Recorded information |
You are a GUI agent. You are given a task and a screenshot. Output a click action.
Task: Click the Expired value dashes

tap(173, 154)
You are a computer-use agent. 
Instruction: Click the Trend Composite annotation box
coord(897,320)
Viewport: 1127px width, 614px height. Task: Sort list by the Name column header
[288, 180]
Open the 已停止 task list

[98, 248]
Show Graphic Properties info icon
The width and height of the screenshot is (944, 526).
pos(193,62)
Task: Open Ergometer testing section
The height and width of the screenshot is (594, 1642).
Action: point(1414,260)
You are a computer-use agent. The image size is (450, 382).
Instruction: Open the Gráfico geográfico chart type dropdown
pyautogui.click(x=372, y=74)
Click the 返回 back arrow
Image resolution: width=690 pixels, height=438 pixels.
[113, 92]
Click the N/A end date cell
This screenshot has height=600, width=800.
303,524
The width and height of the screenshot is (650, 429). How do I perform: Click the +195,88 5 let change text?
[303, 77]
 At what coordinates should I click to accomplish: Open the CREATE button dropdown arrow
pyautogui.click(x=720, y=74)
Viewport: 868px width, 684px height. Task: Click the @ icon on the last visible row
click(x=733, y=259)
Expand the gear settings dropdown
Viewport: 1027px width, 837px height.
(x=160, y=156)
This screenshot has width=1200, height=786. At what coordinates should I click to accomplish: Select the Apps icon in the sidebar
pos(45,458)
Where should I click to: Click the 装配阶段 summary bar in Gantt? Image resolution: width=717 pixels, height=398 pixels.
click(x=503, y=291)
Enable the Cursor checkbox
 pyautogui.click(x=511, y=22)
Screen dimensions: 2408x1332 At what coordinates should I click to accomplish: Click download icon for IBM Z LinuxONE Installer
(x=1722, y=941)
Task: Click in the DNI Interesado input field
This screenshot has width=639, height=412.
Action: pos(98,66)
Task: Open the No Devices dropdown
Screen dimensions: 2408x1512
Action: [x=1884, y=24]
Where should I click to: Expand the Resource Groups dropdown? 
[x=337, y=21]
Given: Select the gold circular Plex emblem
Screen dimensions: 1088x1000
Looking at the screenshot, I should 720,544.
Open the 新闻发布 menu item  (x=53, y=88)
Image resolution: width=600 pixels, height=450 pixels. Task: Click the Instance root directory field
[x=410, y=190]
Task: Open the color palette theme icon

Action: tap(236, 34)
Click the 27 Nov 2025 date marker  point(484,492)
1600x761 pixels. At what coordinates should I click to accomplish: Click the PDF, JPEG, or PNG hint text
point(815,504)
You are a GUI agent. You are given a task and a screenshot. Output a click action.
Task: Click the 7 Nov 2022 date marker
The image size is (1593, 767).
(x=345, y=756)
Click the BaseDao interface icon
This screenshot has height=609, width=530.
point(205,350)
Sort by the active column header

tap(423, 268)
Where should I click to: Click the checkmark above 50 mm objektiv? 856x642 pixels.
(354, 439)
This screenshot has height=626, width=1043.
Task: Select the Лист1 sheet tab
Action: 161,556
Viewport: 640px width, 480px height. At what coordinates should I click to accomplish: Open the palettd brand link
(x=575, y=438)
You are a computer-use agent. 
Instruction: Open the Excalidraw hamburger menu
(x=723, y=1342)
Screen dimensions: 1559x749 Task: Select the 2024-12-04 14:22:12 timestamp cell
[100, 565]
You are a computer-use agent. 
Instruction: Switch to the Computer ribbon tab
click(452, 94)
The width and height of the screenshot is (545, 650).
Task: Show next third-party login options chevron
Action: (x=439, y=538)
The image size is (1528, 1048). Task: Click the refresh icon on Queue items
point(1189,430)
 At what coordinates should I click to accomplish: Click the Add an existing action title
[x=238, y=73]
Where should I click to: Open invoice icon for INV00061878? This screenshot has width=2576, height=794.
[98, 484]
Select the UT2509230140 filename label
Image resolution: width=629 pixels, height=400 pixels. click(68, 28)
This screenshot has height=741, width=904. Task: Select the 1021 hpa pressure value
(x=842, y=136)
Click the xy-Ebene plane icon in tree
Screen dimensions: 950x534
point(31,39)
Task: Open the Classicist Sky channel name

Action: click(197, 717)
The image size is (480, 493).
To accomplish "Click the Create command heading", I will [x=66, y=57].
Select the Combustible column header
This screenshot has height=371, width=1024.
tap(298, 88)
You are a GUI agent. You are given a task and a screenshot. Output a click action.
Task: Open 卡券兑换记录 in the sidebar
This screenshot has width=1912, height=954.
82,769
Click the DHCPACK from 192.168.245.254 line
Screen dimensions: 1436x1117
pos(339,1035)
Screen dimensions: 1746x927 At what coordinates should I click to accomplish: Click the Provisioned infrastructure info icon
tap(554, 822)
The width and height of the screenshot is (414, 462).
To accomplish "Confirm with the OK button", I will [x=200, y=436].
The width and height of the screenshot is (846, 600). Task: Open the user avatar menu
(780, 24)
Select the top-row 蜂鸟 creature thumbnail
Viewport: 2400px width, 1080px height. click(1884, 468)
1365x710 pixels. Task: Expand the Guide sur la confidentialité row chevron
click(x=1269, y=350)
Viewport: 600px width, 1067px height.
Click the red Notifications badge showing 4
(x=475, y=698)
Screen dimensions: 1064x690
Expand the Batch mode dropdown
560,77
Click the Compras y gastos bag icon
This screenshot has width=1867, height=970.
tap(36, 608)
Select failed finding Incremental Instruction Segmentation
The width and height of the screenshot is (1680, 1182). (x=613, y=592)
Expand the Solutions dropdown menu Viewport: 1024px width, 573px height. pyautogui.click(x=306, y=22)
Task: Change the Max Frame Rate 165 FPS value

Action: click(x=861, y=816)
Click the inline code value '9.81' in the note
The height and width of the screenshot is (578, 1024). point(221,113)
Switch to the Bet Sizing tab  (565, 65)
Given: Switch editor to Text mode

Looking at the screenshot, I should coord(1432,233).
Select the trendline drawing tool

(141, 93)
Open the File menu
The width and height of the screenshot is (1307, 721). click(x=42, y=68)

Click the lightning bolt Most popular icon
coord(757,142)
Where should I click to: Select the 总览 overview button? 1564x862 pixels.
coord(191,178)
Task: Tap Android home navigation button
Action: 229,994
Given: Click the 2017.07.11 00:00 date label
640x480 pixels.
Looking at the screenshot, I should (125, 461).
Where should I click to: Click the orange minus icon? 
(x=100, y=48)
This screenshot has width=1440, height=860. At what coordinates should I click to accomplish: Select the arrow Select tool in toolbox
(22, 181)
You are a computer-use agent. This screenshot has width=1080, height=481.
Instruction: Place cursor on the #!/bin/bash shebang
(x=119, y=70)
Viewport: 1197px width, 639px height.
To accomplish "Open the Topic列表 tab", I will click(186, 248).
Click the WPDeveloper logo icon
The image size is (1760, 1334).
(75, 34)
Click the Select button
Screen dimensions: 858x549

Exercise | Copy out each entry above with no deviation.

Written solution |
You are a GUI agent. You are given a task and a screenshot. Output a click action.
Task: Click the Expired value dashes

tap(173, 154)
You are a computer-use agent. 
Instruction: Click the Trend Composite annotation box
coord(897,320)
Viewport: 1127px width, 614px height. Task: Sort list by the Name column header
[288, 180]
Open the 已停止 task list

[98, 248]
Show Graphic Properties info icon
The width and height of the screenshot is (944, 526).
pos(193,62)
Task: Open Ergometer testing section
The height and width of the screenshot is (594, 1642).
Action: point(1414,260)
You are a computer-use agent. The image size is (450, 382).
Instruction: Open the Gráfico geográfico chart type dropdown
pyautogui.click(x=372, y=74)
Click the 返回 back arrow
Image resolution: width=690 pixels, height=438 pixels.
[113, 92]
Click the N/A end date cell
This screenshot has height=600, width=800.
303,524
The width and height of the screenshot is (650, 429). How do I perform: Click the +195,88 5 let change text?
[303, 77]
 At what coordinates should I click to accomplish: Open the CREATE button dropdown arrow
pyautogui.click(x=720, y=74)
Viewport: 868px width, 684px height. Task: Click the @ icon on the last visible row
click(x=733, y=259)
Expand the gear settings dropdown
Viewport: 1027px width, 837px height.
(x=160, y=156)
This screenshot has width=1200, height=786. At what coordinates should I click to accomplish: Select the Apps icon in the sidebar
pos(45,458)
Where should I click to: Click the 装配阶段 summary bar in Gantt? Image resolution: width=717 pixels, height=398 pixels.
click(x=503, y=291)
Enable the Cursor checkbox
 pyautogui.click(x=511, y=22)
Screen dimensions: 2408x1332 At what coordinates should I click to accomplish: Click download icon for IBM Z LinuxONE Installer
(x=1722, y=941)
Task: Click in the DNI Interesado input field
This screenshot has width=639, height=412.
Action: pos(98,66)
Task: Open the No Devices dropdown
Screen dimensions: 2408x1512
Action: [x=1884, y=24]
Where should I click to: Expand the Resource Groups dropdown? 
[x=337, y=21]
Given: Select the gold circular Plex emblem
Screen dimensions: 1088x1000
Looking at the screenshot, I should 720,544.
Open the 新闻发布 menu item  (x=53, y=88)
Image resolution: width=600 pixels, height=450 pixels. Task: Click the Instance root directory field
[x=410, y=190]
Task: Open the color palette theme icon

Action: tap(236, 34)
Click the 27 Nov 2025 date marker  point(484,492)
1600x761 pixels. At what coordinates should I click to accomplish: Click the PDF, JPEG, or PNG hint text
point(815,504)
You are a GUI agent. You are given a task and a screenshot. Output a click action.
Task: Click the 7 Nov 2022 date marker
The image size is (1593, 767).
(x=345, y=756)
Click the BaseDao interface icon
This screenshot has height=609, width=530.
point(205,350)
Sort by the active column header

tap(423, 268)
Where should I click to: Click the checkmark above 50 mm objektiv? 856x642 pixels.
(354, 439)
This screenshot has height=626, width=1043.
Task: Select the Лист1 sheet tab
Action: 161,556
Viewport: 640px width, 480px height. At what coordinates should I click to accomplish: Open the palettd brand link
(x=575, y=438)
You are a computer-use agent. 
Instruction: Open the Excalidraw hamburger menu
(x=723, y=1342)
Screen dimensions: 1559x749 Task: Select the 2024-12-04 14:22:12 timestamp cell
[100, 565]
You are a computer-use agent. 
Instruction: Switch to the Computer ribbon tab
click(452, 94)
The width and height of the screenshot is (545, 650).
Task: Show next third-party login options chevron
Action: (x=439, y=538)
The image size is (1528, 1048). Task: Click the refresh icon on Queue items
point(1189,430)
 At what coordinates should I click to accomplish: Click the Add an existing action title
[x=238, y=73]
Where should I click to: Open invoice icon for INV00061878? This screenshot has width=2576, height=794.
[98, 484]
Select the UT2509230140 filename label
Image resolution: width=629 pixels, height=400 pixels. click(68, 28)
This screenshot has height=741, width=904. Task: Select the 1021 hpa pressure value
(x=842, y=136)
Click the xy-Ebene plane icon in tree
Screen dimensions: 950x534
point(31,39)
Task: Open the Classicist Sky channel name

Action: click(197, 717)
The image size is (480, 493).
To accomplish "Click the Create command heading", I will [x=66, y=57].
Select the Combustible column header
This screenshot has height=371, width=1024.
tap(298, 88)
You are a GUI agent. You are given a task and a screenshot. Output a click action.
Task: Open 卡券兑换记录 in the sidebar
This screenshot has width=1912, height=954.
82,769
Click the DHCPACK from 192.168.245.254 line
Screen dimensions: 1436x1117
pos(339,1035)
Screen dimensions: 1746x927 At what coordinates should I click to accomplish: Click the Provisioned infrastructure info icon
tap(554, 822)
The width and height of the screenshot is (414, 462).
To accomplish "Confirm with the OK button", I will [x=200, y=436].
The width and height of the screenshot is (846, 600). Task: Open the user avatar menu
(780, 24)
Select the top-row 蜂鸟 creature thumbnail
Viewport: 2400px width, 1080px height. click(1884, 468)
1365x710 pixels. Task: Expand the Guide sur la confidentialité row chevron
click(x=1269, y=350)
Viewport: 600px width, 1067px height.
Click the red Notifications badge showing 4
(x=475, y=698)
Screen dimensions: 1064x690
Expand the Batch mode dropdown
560,77
Click the Compras y gastos bag icon
This screenshot has width=1867, height=970.
tap(36, 608)
Select failed finding Incremental Instruction Segmentation
The width and height of the screenshot is (1680, 1182). (x=613, y=592)
Expand the Solutions dropdown menu Viewport: 1024px width, 573px height. pyautogui.click(x=306, y=22)
Task: Change the Max Frame Rate 165 FPS value

Action: click(x=861, y=816)
Click the inline code value '9.81' in the note
The height and width of the screenshot is (578, 1024). point(221,113)
Switch to the Bet Sizing tab  (565, 65)
Given: Switch editor to Text mode

Looking at the screenshot, I should coord(1432,233).
Select the trendline drawing tool

(141, 93)
Open the File menu
The width and height of the screenshot is (1307, 721). click(x=42, y=68)

Click the lightning bolt Most popular icon
coord(757,142)
Where should I click to: Select the 总览 overview button? 1564x862 pixels.
coord(191,178)
Task: Tap Android home navigation button
Action: 229,994
Given: Click the 2017.07.11 00:00 date label
640x480 pixels.
Looking at the screenshot, I should (125, 461).
Where should I click to: Click the orange minus icon? 
(x=100, y=48)
This screenshot has width=1440, height=860. At what coordinates should I click to accomplish: Select the arrow Select tool in toolbox
(22, 181)
You are a computer-use agent. This screenshot has width=1080, height=481.
Instruction: Place cursor on the #!/bin/bash shebang
(x=119, y=70)
Viewport: 1197px width, 639px height.
To accomplish "Open the Topic列表 tab", I will click(186, 248).
Click the WPDeveloper logo icon
The image size is (1760, 1334).
(75, 34)
Click the Select button
Screen dimensions: 858x549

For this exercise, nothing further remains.